■ **Exercise directions**
Copy each line of the following material that has the string "agent".

■ **Data**
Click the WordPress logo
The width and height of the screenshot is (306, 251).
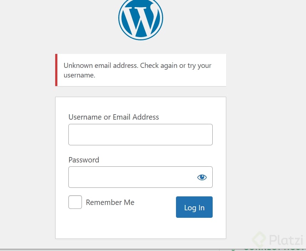[140, 18]
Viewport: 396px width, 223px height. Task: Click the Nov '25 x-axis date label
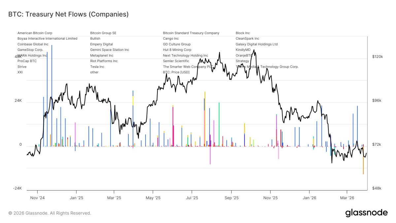[x=270, y=198]
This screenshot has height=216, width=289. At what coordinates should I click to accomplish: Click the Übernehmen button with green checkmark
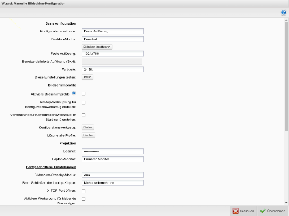273,211
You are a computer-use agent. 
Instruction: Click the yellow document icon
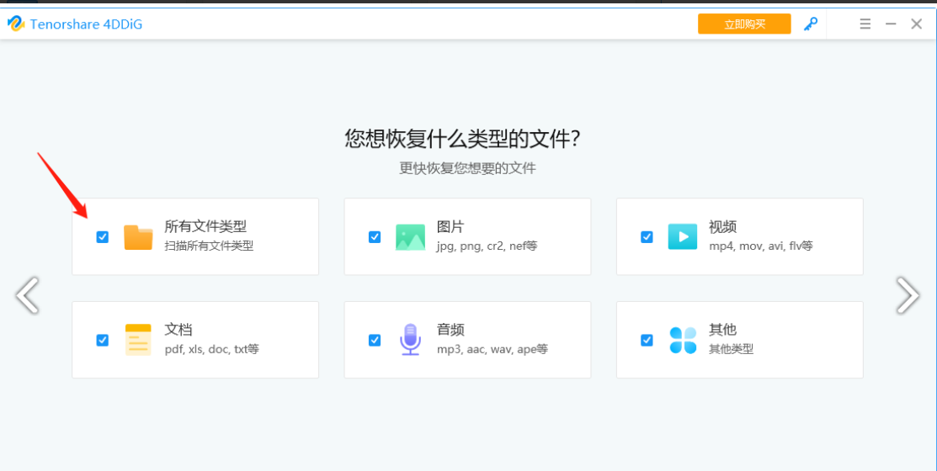coord(138,340)
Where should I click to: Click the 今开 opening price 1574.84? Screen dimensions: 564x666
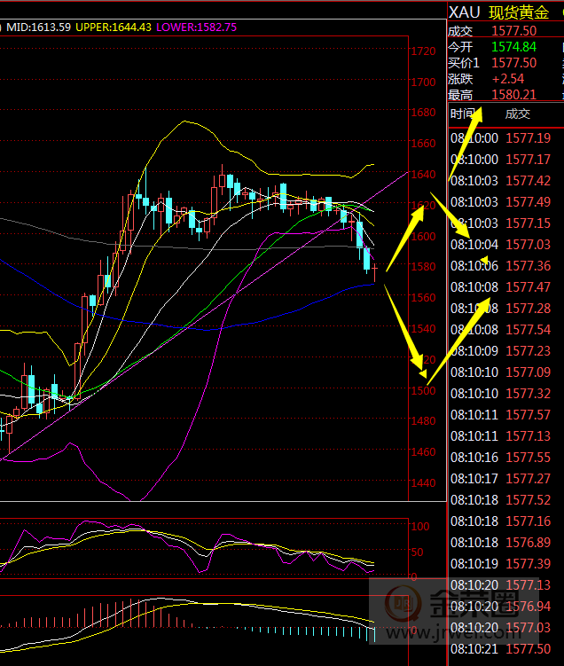(x=514, y=46)
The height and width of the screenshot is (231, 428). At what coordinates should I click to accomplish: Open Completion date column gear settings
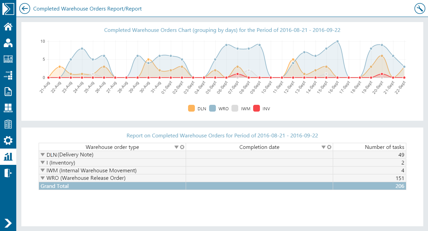329,147
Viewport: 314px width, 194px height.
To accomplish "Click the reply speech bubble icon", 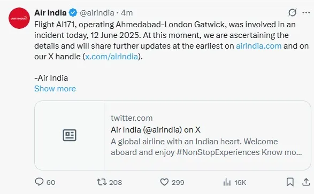I will (39, 182).
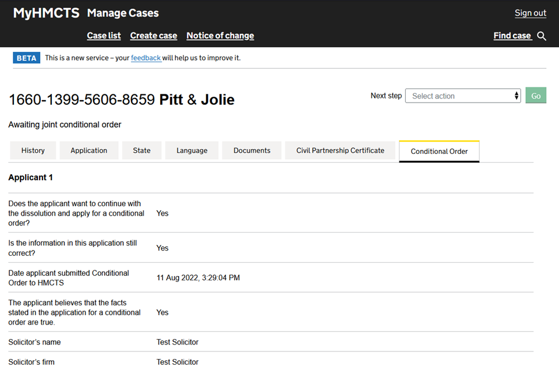Screen dimensions: 559x373
Task: Click the search magnifier icon
Action: pyautogui.click(x=542, y=36)
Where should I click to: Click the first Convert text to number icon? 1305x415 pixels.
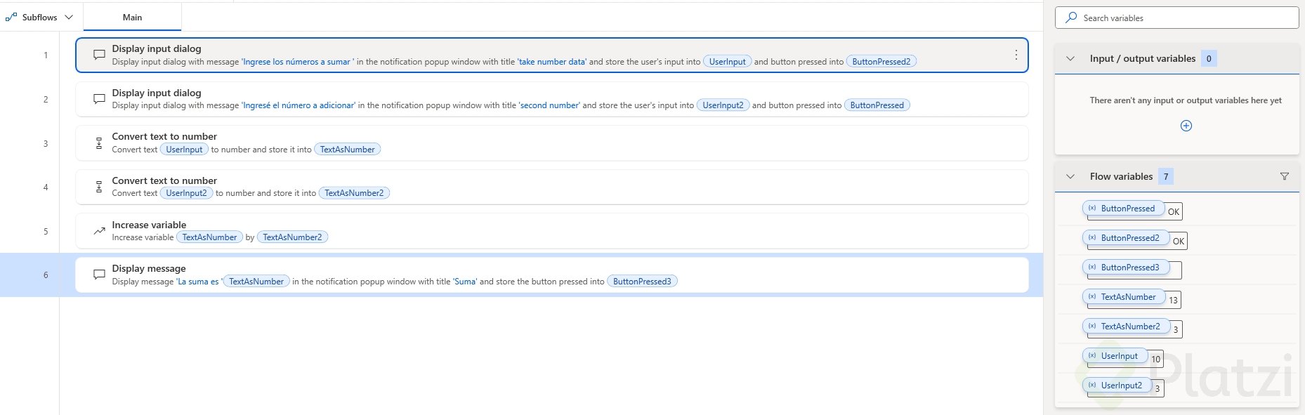(x=99, y=143)
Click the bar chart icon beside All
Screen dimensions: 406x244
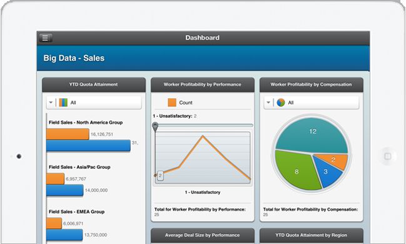pyautogui.click(x=63, y=103)
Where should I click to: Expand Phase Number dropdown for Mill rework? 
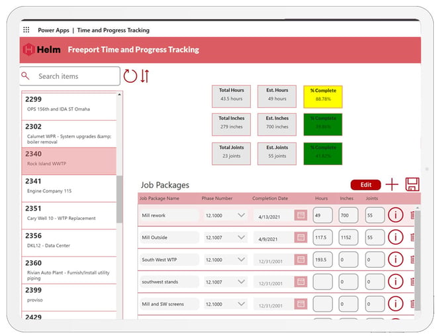tap(242, 215)
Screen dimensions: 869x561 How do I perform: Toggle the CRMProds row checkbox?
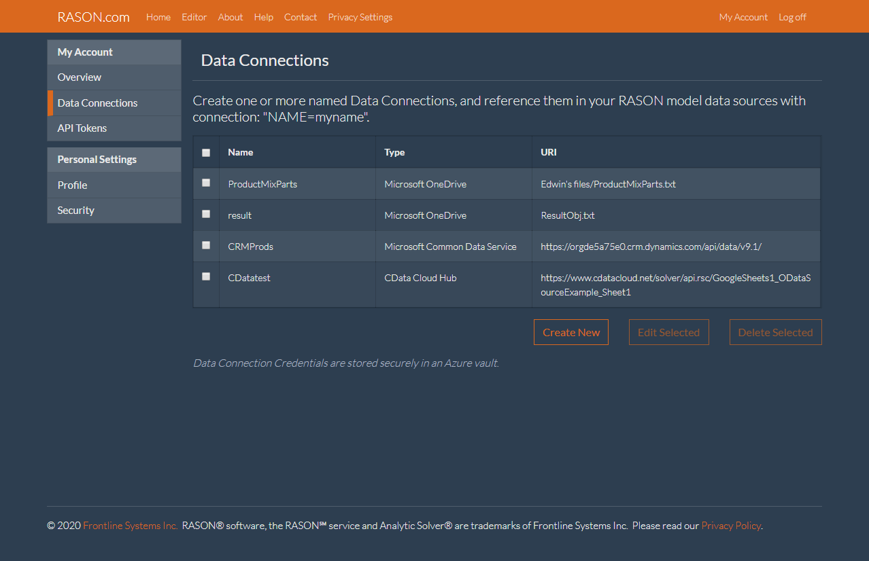click(x=206, y=245)
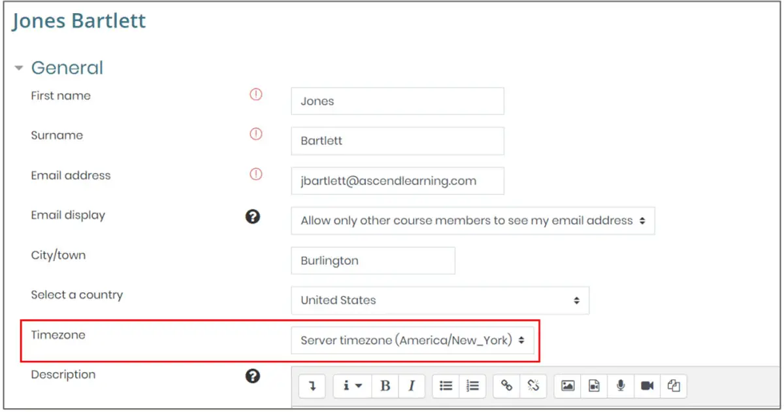
Task: Open the Email display dropdown
Action: [473, 220]
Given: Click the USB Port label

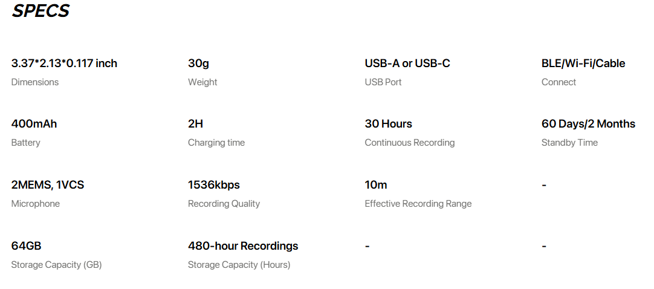Looking at the screenshot, I should click(x=383, y=82).
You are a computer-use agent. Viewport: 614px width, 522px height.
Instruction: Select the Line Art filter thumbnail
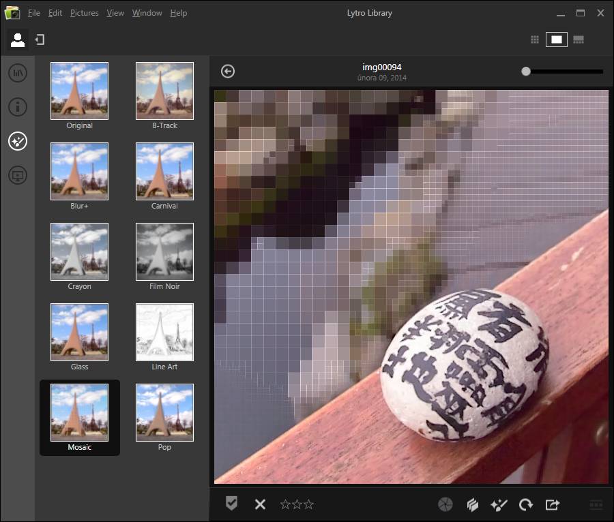164,332
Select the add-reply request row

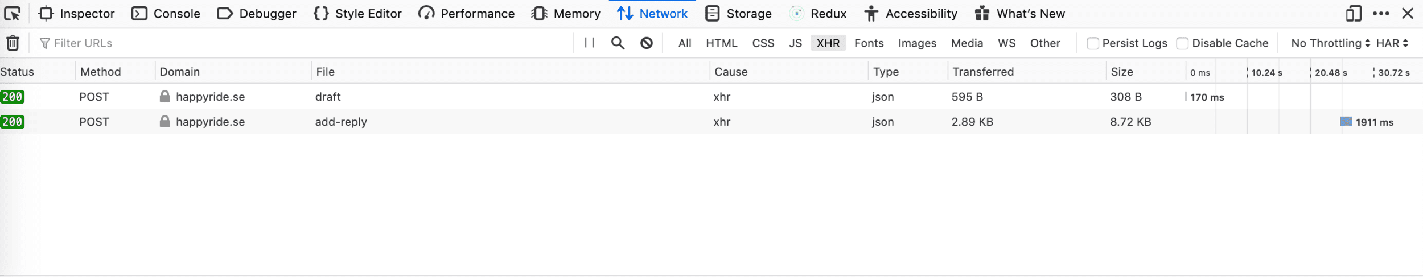tap(342, 122)
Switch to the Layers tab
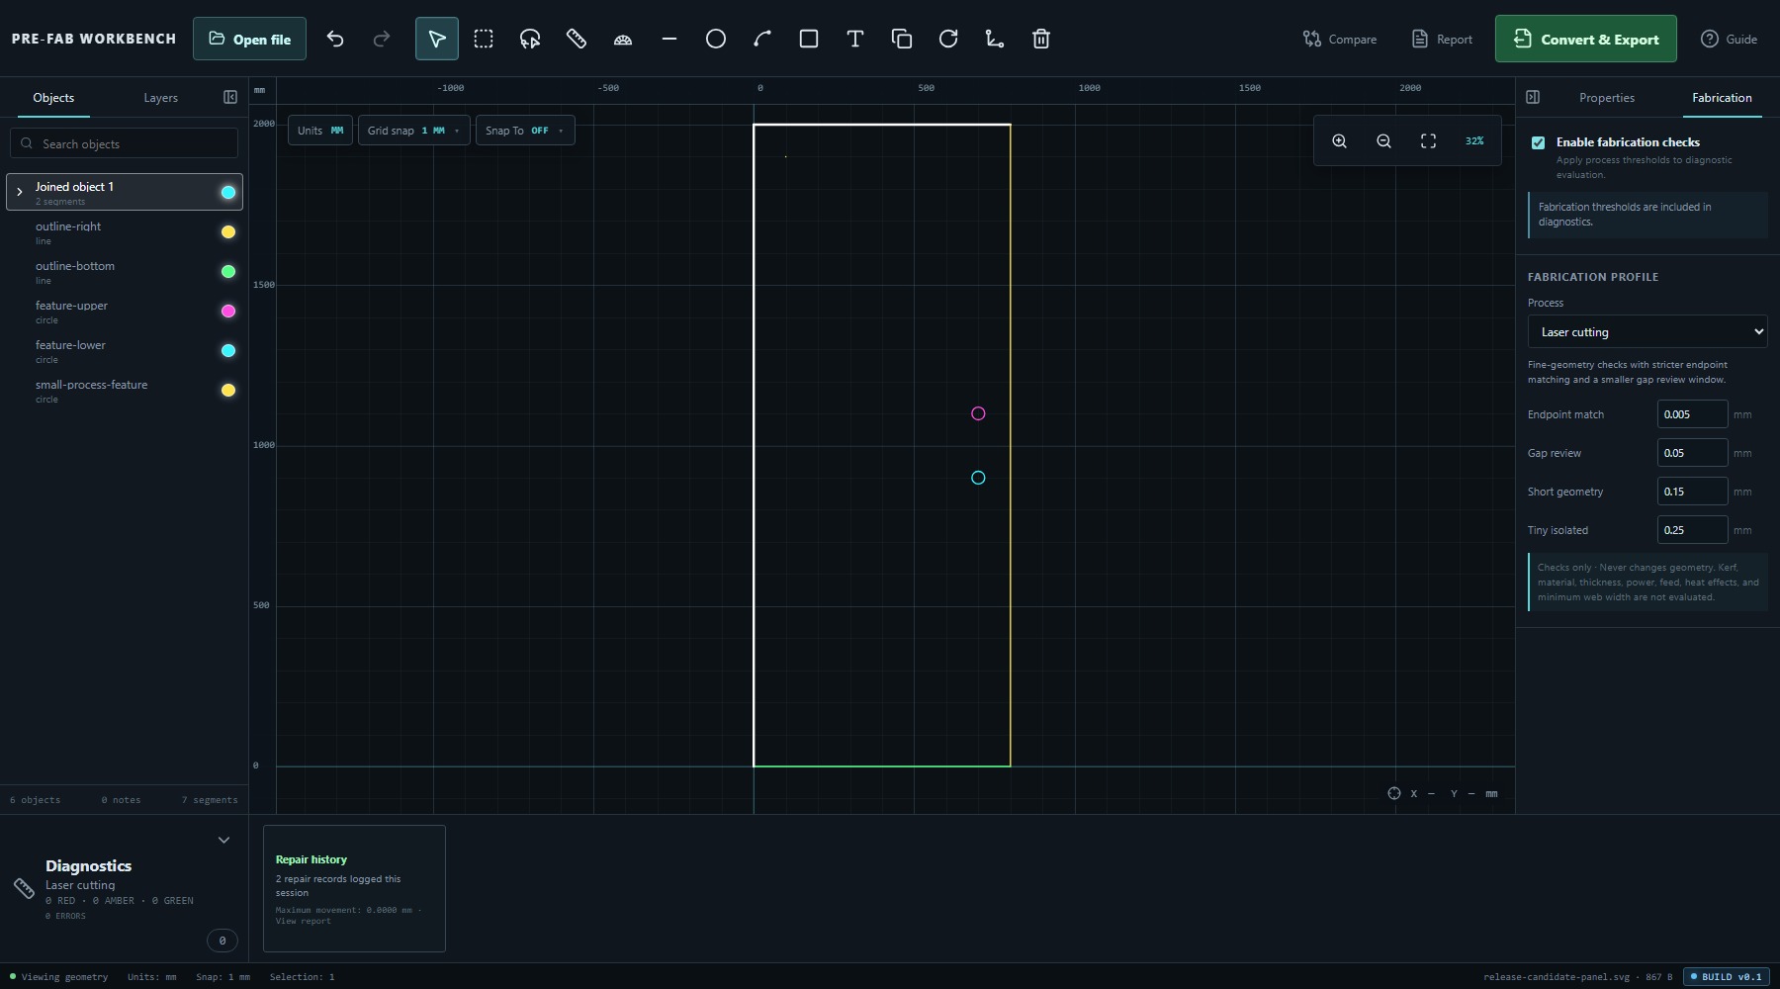Image resolution: width=1780 pixels, height=989 pixels. click(160, 98)
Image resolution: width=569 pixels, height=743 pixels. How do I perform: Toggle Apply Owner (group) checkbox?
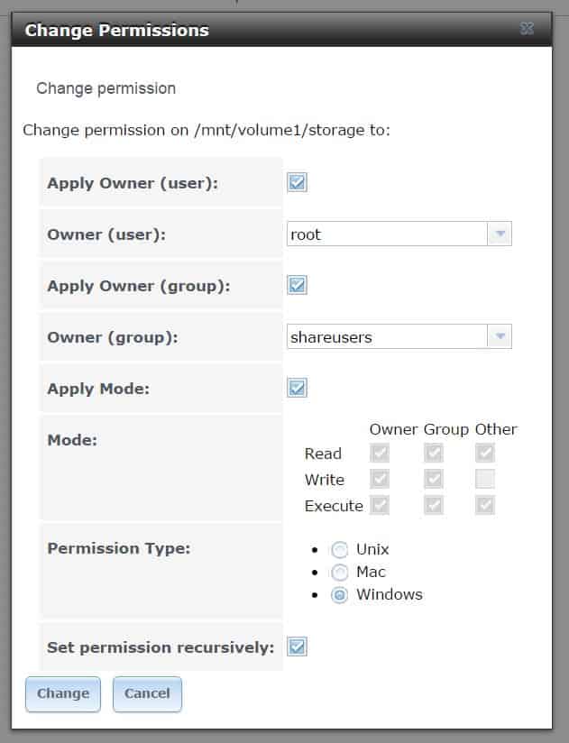297,286
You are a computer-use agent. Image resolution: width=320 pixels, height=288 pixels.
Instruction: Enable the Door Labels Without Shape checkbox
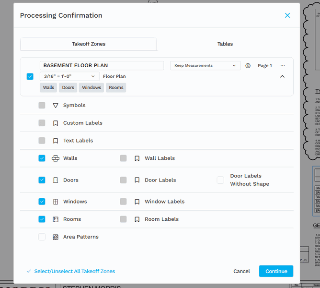click(x=220, y=180)
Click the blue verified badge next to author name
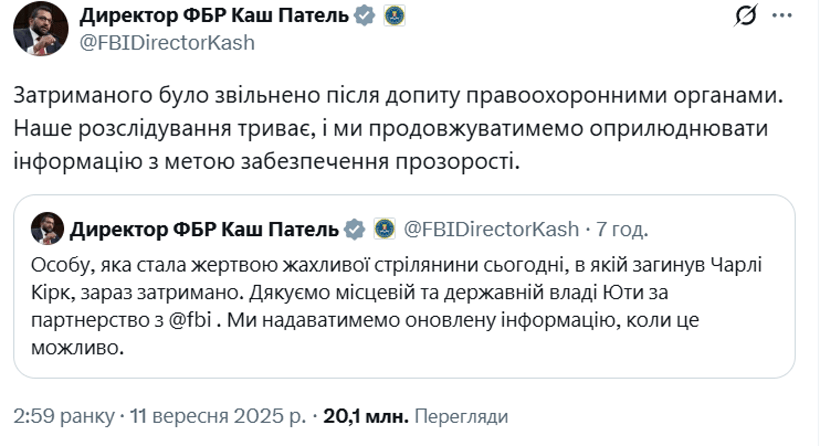This screenshot has width=820, height=446. [363, 16]
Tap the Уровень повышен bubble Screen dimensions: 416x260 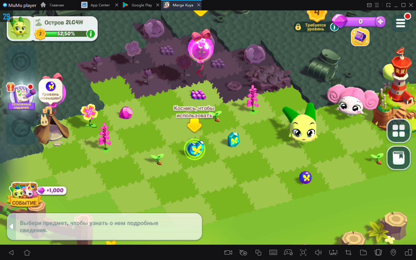click(51, 90)
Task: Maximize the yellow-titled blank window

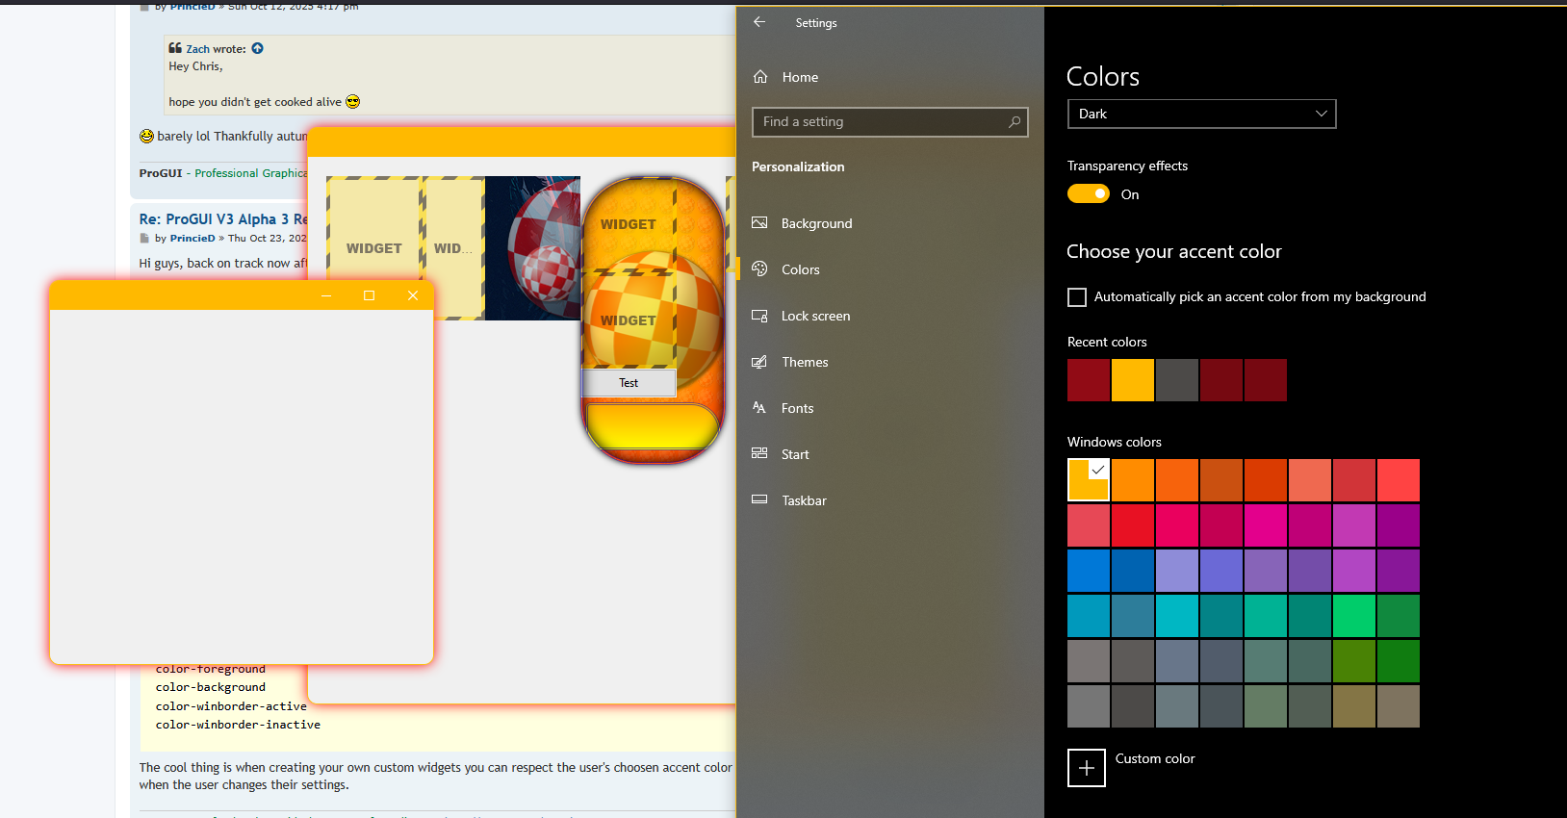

■ **Answer box**
You are a computer-use agent. 
You are a computer-use agent. Viewport: 614px width, 522px height.
You are a computer-use agent. Image resolution: width=320 pixels, height=288 pixels.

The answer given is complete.